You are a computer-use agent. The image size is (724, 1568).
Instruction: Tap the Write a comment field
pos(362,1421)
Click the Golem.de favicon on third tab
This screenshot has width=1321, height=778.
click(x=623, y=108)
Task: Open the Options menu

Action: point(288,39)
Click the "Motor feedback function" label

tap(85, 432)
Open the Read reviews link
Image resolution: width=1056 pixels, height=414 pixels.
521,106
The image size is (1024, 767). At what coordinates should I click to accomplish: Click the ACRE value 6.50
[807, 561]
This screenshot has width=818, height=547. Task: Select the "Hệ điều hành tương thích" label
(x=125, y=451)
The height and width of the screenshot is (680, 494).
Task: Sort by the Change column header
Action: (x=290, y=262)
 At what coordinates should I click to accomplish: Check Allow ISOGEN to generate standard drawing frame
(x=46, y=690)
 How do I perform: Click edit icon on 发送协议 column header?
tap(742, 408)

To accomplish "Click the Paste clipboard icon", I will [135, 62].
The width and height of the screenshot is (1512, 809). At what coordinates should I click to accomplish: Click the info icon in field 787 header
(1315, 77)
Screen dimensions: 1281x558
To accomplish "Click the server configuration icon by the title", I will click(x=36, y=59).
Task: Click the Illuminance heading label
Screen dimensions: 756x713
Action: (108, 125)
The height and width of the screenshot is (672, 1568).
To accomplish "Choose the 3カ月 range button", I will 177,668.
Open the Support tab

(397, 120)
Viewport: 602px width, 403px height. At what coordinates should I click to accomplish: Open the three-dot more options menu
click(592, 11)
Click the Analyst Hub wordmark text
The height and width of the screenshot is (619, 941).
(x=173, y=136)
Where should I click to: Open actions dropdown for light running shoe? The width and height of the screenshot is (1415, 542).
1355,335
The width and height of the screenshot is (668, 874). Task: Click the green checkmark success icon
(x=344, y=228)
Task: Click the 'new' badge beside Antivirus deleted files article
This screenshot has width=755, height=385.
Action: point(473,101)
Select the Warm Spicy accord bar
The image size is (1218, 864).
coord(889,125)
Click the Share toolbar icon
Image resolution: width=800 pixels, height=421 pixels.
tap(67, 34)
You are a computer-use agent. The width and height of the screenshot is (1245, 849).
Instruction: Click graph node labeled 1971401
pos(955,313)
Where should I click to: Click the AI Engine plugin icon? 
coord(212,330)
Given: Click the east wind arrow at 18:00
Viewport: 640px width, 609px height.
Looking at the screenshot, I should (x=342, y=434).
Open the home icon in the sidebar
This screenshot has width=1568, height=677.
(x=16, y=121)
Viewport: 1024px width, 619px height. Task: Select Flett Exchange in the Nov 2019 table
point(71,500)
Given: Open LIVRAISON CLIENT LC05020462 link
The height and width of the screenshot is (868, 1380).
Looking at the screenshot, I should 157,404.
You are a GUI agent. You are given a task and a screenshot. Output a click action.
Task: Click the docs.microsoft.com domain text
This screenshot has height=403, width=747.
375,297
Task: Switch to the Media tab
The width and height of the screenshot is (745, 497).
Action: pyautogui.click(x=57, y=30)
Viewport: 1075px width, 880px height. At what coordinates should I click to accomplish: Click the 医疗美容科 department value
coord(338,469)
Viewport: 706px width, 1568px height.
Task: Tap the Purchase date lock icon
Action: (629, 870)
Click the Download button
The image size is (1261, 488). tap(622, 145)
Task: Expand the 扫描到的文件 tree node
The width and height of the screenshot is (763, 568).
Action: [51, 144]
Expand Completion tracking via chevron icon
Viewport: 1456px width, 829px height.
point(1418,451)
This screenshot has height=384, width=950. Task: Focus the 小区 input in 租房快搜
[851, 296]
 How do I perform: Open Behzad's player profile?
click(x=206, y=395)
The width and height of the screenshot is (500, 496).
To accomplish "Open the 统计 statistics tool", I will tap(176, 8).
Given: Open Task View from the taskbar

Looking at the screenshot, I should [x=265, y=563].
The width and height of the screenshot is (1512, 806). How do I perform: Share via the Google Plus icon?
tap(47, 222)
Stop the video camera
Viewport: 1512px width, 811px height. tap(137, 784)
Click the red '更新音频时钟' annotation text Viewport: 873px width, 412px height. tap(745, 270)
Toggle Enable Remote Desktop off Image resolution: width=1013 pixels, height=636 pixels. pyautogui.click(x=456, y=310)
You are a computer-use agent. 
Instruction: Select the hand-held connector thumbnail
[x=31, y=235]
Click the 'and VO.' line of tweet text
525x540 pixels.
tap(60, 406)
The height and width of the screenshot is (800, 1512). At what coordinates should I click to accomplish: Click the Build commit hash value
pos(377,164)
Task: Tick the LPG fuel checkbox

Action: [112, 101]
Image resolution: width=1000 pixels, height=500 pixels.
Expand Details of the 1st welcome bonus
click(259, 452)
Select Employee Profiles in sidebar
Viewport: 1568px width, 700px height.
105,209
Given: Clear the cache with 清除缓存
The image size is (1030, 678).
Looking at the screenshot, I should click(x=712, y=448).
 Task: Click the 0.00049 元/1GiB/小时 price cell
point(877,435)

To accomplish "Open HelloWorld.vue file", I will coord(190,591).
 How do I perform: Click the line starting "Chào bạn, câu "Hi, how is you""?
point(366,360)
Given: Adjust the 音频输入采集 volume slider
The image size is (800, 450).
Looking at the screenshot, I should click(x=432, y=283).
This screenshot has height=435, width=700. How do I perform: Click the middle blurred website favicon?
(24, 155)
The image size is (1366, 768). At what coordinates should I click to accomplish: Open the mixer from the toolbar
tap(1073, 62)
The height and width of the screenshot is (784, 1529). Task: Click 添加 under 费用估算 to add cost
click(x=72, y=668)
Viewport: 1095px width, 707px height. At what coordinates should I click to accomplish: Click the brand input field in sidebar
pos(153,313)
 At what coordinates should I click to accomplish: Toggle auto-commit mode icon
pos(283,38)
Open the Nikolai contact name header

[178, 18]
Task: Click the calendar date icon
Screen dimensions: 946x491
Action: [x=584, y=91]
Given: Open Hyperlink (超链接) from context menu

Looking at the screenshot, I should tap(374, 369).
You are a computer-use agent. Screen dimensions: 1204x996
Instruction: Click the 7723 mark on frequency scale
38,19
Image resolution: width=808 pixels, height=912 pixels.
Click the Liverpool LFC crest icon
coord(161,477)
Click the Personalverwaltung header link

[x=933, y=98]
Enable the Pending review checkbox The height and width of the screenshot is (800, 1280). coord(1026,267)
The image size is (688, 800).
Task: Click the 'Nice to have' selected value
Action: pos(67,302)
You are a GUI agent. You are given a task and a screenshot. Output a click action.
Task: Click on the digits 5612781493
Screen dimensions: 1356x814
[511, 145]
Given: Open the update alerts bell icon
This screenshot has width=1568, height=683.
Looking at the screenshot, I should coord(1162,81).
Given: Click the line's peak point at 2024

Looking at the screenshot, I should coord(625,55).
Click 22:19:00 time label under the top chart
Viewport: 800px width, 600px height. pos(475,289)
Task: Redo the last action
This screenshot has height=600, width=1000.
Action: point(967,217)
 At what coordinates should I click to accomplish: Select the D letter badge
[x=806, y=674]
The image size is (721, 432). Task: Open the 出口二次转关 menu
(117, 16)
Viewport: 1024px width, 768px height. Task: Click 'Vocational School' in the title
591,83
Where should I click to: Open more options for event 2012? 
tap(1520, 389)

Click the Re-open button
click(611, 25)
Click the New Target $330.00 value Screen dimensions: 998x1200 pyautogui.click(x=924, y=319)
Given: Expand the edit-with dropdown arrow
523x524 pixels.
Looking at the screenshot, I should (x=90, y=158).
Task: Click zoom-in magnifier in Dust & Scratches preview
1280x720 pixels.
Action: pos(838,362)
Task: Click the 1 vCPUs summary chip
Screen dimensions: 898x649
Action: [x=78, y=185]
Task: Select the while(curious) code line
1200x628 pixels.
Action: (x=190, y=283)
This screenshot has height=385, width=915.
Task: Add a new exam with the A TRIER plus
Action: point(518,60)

•••

Assigned task:
Copy every line from the records above that contains the word "computer".

Answer for the task:
You are a computer-use agent. The image size is (724, 1568).
You are a computer-use agent. The width and height of the screenshot is (1245, 849).
You are a computer-use agent. 
You are a computer-use agent. Screen dimensions: 1204x996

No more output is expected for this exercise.